Essere un capo comunista e ritrovarsi a soggiornare da “sorvegliato speciale” in quello che i trinariciuti di casa nostra consideravano il paradiso in terra, cioè l’Unione Sovietica inventata da Lenin, forgiata da Stalin e liquidata da Gorbaciov. Il capo comunista è Enrico Berlinguer, di cui ricorre in questi giorni il 35esimo anniversario della morte anni. Una morte che impressionò moltissimo. Berlinguer, infatti, fu colto da malore durante un comizio a Padova in occasione delle elezioni europee del 1984. Ma volle comunque concludere il suo discorso e l’emozione nel Paese fu enorme: tutti gli italiani videro in tv il suo volto sofferente, ascoltarono la sua voce rotta dal dolore e l’urlo della folla che ritmava il suo nome.

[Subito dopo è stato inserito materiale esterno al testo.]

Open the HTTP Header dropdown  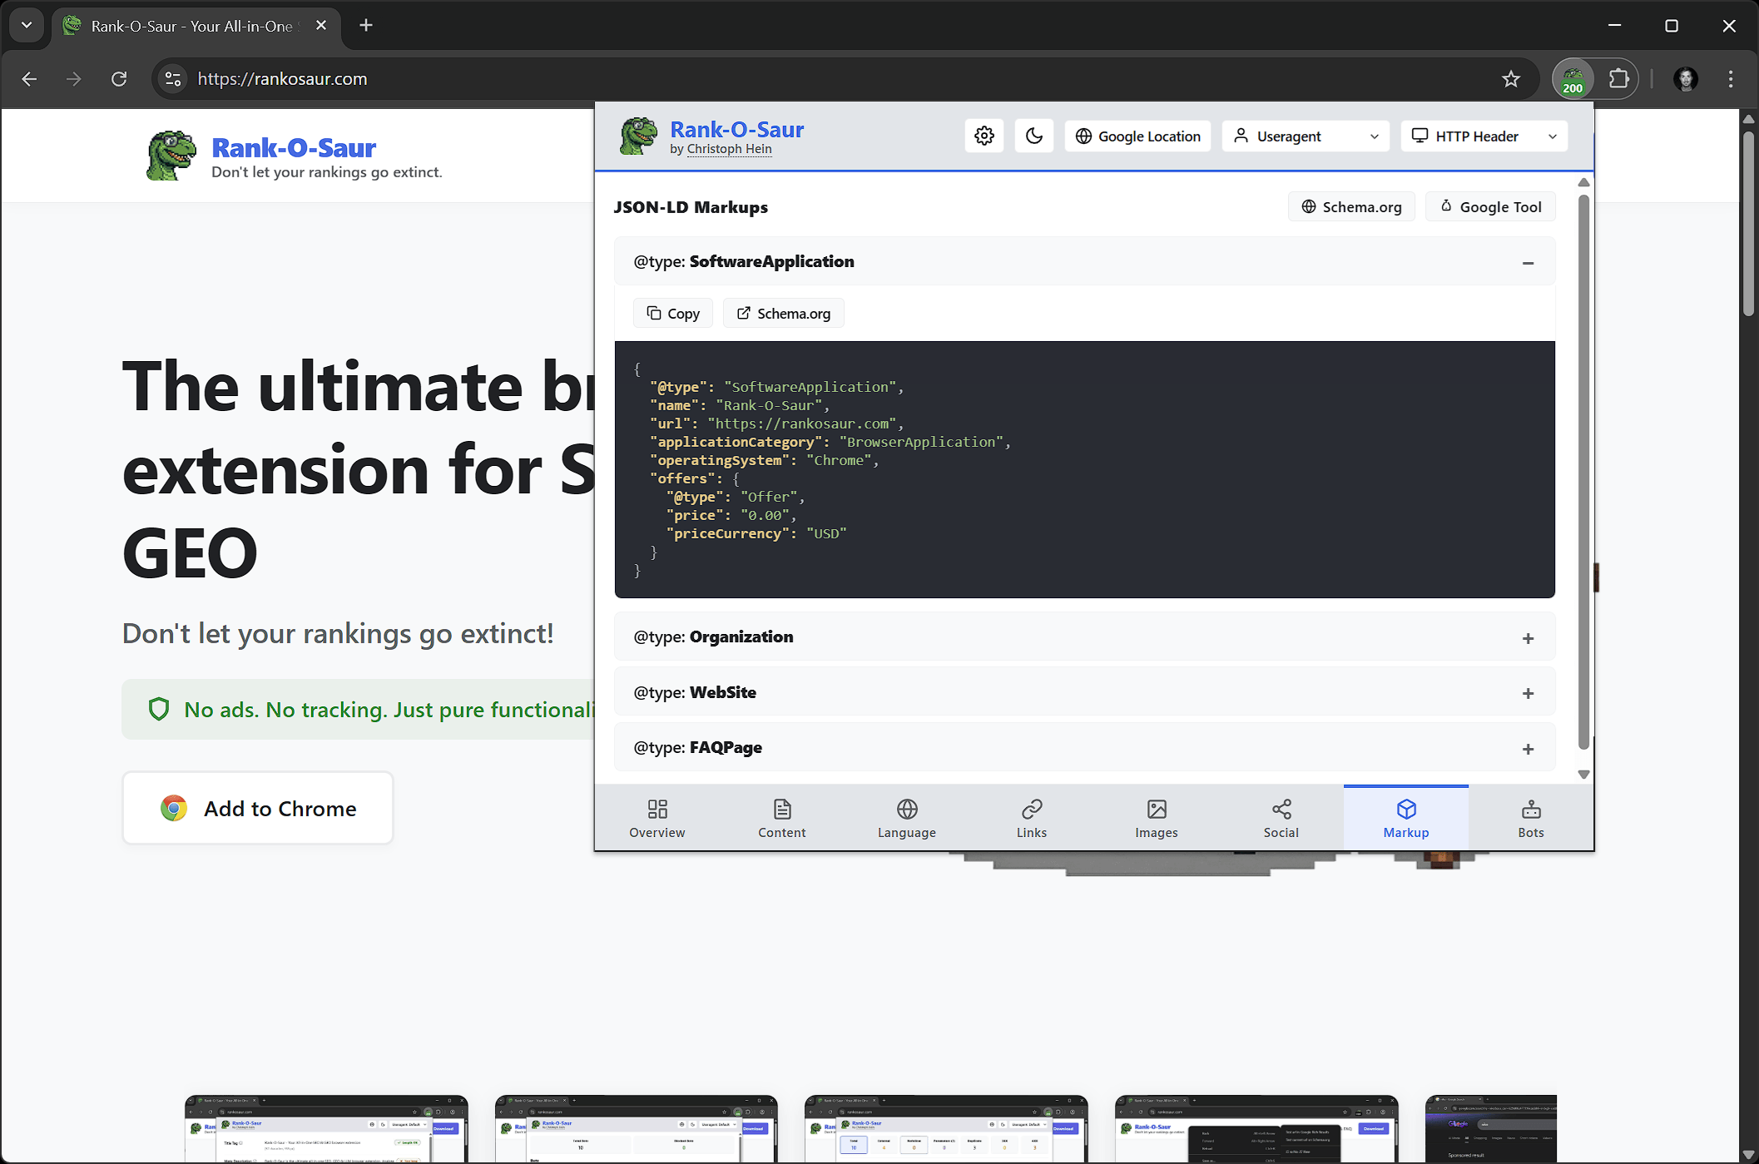coord(1484,136)
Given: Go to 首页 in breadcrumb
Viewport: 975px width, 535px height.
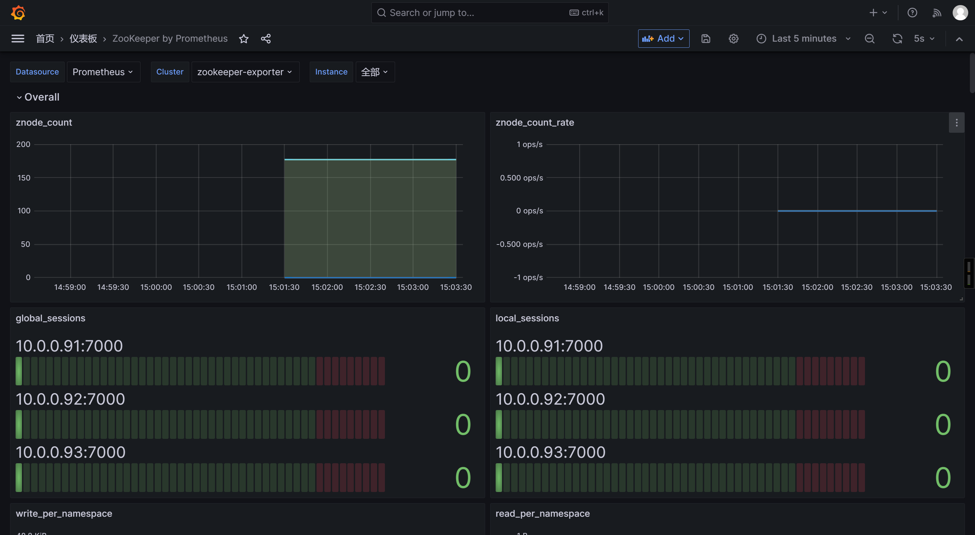Looking at the screenshot, I should point(45,39).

Un vero dramma.
La sua morte, 35 anni fa, consentì al Pci di sorpassare la Dc
Quando pochi giorni dopo morì, quelle immagini e quelle dei suoi funerali, cui partecipò nello stupore generale il “nemico” Giorgio Almirante, impressero una potente svolta emotiva alle elezioni consentendo per la prima ed ultima volta al Pci di sorpassare la Dc. «La sua lezione è ancora viva», ricorda oggi la figlia Bianca Berlinguer dalle pagine di Repubblica. Ma più che gli aspetti politici del padre, alla conduttrice di Cartabianca interessa evidenziarne i tratti umani: «Non voleva che lo pensassero triste, non lo era». Venato di ricordi personali e familiari è anche lo strappo dall’Urss. Berlinguer fu criticato perché ci mise tanto a farlo. La figlia lo difende e dice: «Lo fece quando era sicuro di portarsi dietro tutto il partito, ma in realtà il suo distacco era maturato da tempo».
Quel bruttissimo incidente stradale in Bulgaria…
E cita due episodi: il discorso sul valore universale della democrazia tenuto nel ’77 a Mosca e accolto dai capi comunisti del mondo con ostilità glaciale. E prima ancora nel 1973, quando Berlinguer rimase coinvolto in un bruttissimo incidente stradale in Bulgaria: «Lui era convinto che si fosse trattato di un attentato», ricorda Bianca. Ciò nonostante, l’Urss era una tappa obbligata per un capo comunista. Da visitare con tutta la famiglia, come quella volta a Yalta, sul Mar Nero. «Arrivammo in nave», racconta ancora la figlia. «Guardando verso la banchina papà diceva: “Poveri noi, ecco Ponomariov” (un altissimo dirigente del Pcus), “ecco Smirnov” (un importante funzionario). Era il 1979 e sapeva di essere un sorvegliato speciale».